Senators roll out new bipartisan plan to revamp presidential war powers
WASHINGTON — Sens. Bob Corker and Tim Kaine, the Republican chairman and a Democratic member of the Senate Foreign Relations Committee, filed bipartisan legislation late Monday to revamp the president’s war powers.
The move follows several others on Capitol Hill to update the the president’s authority for use of military force, or AUMF, powers. But the legislation could face an uphill battle winning support on the Senate floor: similar attempts in recent months have failed.
“There have been a number of efforts over the years to update these authorities, and while there is still work ahead, I am pleased that we have reached an agreement on a product for the committee to consider,” said Corker, R-Tenn.
Corker hopes the legislation “will ultimately strike an appropriate balance of ensuring the administration has the flexibility necessary to win this fight while strengthening the rightful and necessary role of Congress.”
The legislation, which is cosponsored by Sens. Jeff Flake, R-Ariz., Chris Coons, D-Del., Todd Young, R-Ind., and Bill Nelson, D-Fla., also strengthens congressional oversight and transparency, and provides updated war powers to fight terrorist groups abroad, the sponsors said.
Corker acknowledged Monday that as long as he has helped lead the Senate Foreign Relations Committee, starting as ranking member in 2013, the committee have been engaged in a discussion over the AUMF, which provides the legal authority necessary to fight terrorists abroad.
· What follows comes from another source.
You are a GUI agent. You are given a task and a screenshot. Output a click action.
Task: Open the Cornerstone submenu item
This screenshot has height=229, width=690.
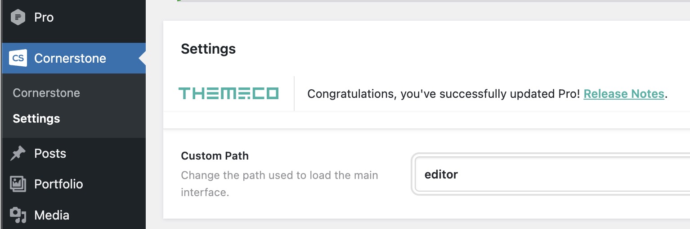tap(46, 93)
Though the move has been in the works for several months, the effort comes days after U.S. forces took part in an attack on chemical weapons facilities in Syria. Some congressional members have questioned whether President Donald Trump had the legal authority to order the strike on Syria. The legislation also highlights the ongoing conversation on whether to revamp the president’s war powers, which many lawmakers argue are outdated.
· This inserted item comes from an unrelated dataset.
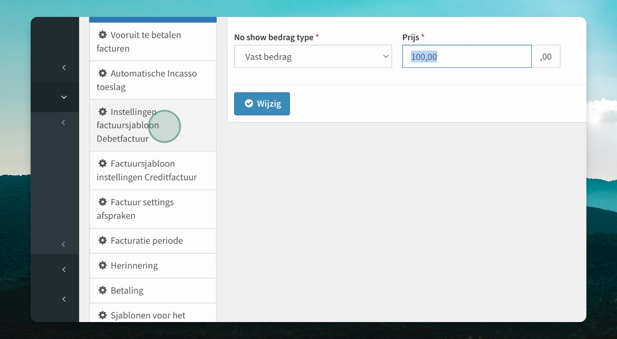Expand the bottommost left-chevron sidebar section

point(64,299)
The president’s AUMF powers were issued in response to the 9/11 terrorist attacks in 2001 and 2002 when the United States went to war in Afghanistan and Iraq.
The proposed legislation would repeal those AUMFs within six months of becoming law.
“For too long, Congress has given presidents a blank check to wage war. We’ve let the 9/11 and Iraq War authorizations get stretched to justify wars against multiple terrorist groups in over a dozen countries, from Niger to the Philippines,” said Kaine, D-Va., who is also a member of the Senate Armed Services Committee. “Congress has painstakingly avoided this debate for years because war votes aren’t easy. But if we’re going to ask our troops to risk their lives in support of a mission, then we need to at least have the courage to show we are behind them.”
The legislation authorizes military force against al-Qaida, the Taliban, the Islamic State in Iraq and Syria and designated associated forces, but no authority for action against any nation state. It also installs a congressional review process every four years that requires presidential input. While the president can immediately order military force against a new threat or in a new country, within 48 hours, Congress must be notified, the legislation requires. That will trigger a 60-day window in which Congress can intervene and stop the effort through expedited legislation.